L’esito della disputa del terreno di Nsambya sembra scontato in considerazione del controllo e della popolarità che ancora detiene Museveni, ma potrebbe essere il preludio ad una pericolosa fase di tensioni etniche con i Buganda che potrebbe portare ad un intervento militare repressivo per mantenere l’unità del paese. Le tensioni etniche in Africa, in special mondo nella regione dei Grandi Laghi, sono una delle prime fonti di instabilitá, basti osservare le periodiche guerre etniche nei distretti di Uvira, Ituri, Rutshuru e Masindi nella Repubblica Democratica del Congo. Domenica scorsa i distretti di Kasese, Bundibugyo e Ntoroko, nella regione ugandese del Rwenzori (confinante con il Congo) sono stati teatri di vilentissimi scontri etnici tra le tribú Bakonzo, Bamba, Basongora e Banyabindi provocando 90 morti, oltre 74 feriti e la distruzione di numerose proprietá immobiliari. Per bloccare questi scontri, giá avviatesi sulla strada di un terribile conflitto etnico nel cuore dell’Uganda, il Governo è stato costretto ad inviare l’Esercito che ha ingaggiato una vera e propria battaglia campale contro gli estremisti delle rispettive tribú in possesso di armi da guerra.

Oltre 53 gli estremisti caduti sul fuoco pesante dell’Esercito ugandese che conta da parte sua 5 vittime. Ora l’intera Provincia è controllata da due compagnie di fanteria e mezza compagnia corazzata. In collaborazione con la Polizia, l’Esercito sta eseguendo delle vere e proprie cacce all’uomo per arrestare sia gli autori fisici dei massacri che i loro mandanti. Già 42 sospetti sono stati arrestati e trasferiti in varie prigioni militari per subire gli interrogatori. La Polizia sta inoltre indagando sulla fonte originaria colpevole della diffusione della falsa notizia della presenza di mercenari congolesi ed Esercito congolese. Notizia categoricamente smentita dalle autoritá ugandesi che sottolineano l’intenzione criminale di qualche giornalista ugandese nel propagare notizie che possono contribuire a peggiorare le giá precarie relazioni con il vicino Congo causate dalla ribellione congolese Banyarwanda M23 all’est del Paese di cui stato maggiore e la maggioranza dei militanti è attualmente protetta in territorio ugandese e in fase di riarmo per riaprire il conflitto in Congo.
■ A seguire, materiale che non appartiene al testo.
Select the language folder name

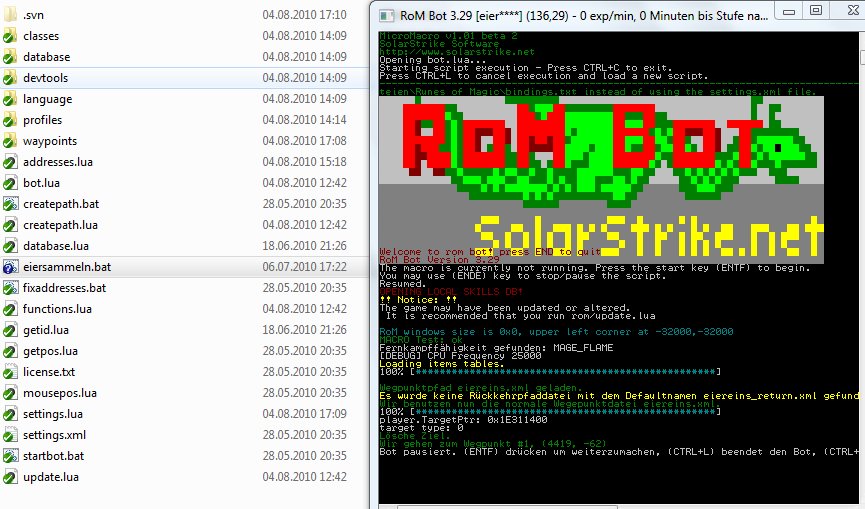pos(48,99)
Secondo vari esperti regionali, il Vaticano dovrebbe verificare esattamente cosa succede all’interno del suo clero ugandese al fine di comprendere se è fedele ai principi cristiani o nutre ambizioni e agende politiche etniche e personali. Al pericoloso orientamento etnico all’interno della chiesa cattolica ugandese si aggiunge una altrettanta pericolosa faida religiosa tra le comunità cattolica e protestante a Masindi, anch’essa legata su una disputa di terreni che, secondo le testimonianze ricevute, avrebbe già creato gravi violazioni dei diritti umani e potrebbe essere fonte di tensioni etniche. In questo caso la comunità cattolica locale è evidentemente vittima. Non ancora note le reazioni dell’Arcivescovo Lwanga sul delicato problema di Masindi.